I must admit that I didn't take too much notice, but Eliot was so enthusiastic about these five adventurous girls who had stayed at his house while they demo'd and recorded in his front room, that I couldn't help but think that something great was going to become of them. Their worldwide success has been so enormous that even Eliot describes the scheduling of studio time for the next album as a logistical nightmare.
"Trying to allocate the time is unreal — they're either doing the script, in make‑up, on set or doing interviews for their movie. There's not a moment to record the next album."

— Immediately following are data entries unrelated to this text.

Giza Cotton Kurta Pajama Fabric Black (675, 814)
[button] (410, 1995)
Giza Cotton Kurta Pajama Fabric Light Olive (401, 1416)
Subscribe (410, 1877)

"One of the main areas that we've become known for is development," explains Tim Lever. "With 911, we'd basically made the album before they signed a deal because we had that much confidence in it. There were a million boy bands around, but we thought that they were the most likely. We made the album for nothing, essentially, which allowed the management to create a vibe by putting out a couple of singles first and then sign a deal with hits under their belts. Having a facility like this gives us the confidence to go out and do things like that."
"We're prepared to put the effort behind an act that we believe in, without the cash up front," professes Eliot. "It's a good philosophy and I can sleep well at nights knowing that we're doing the best that we can. Then when you do eventually get your wages through royalties, it's an excellent feeling because you've believed in that project and it's become successful. 911 are pop stars now because we believed in doing it."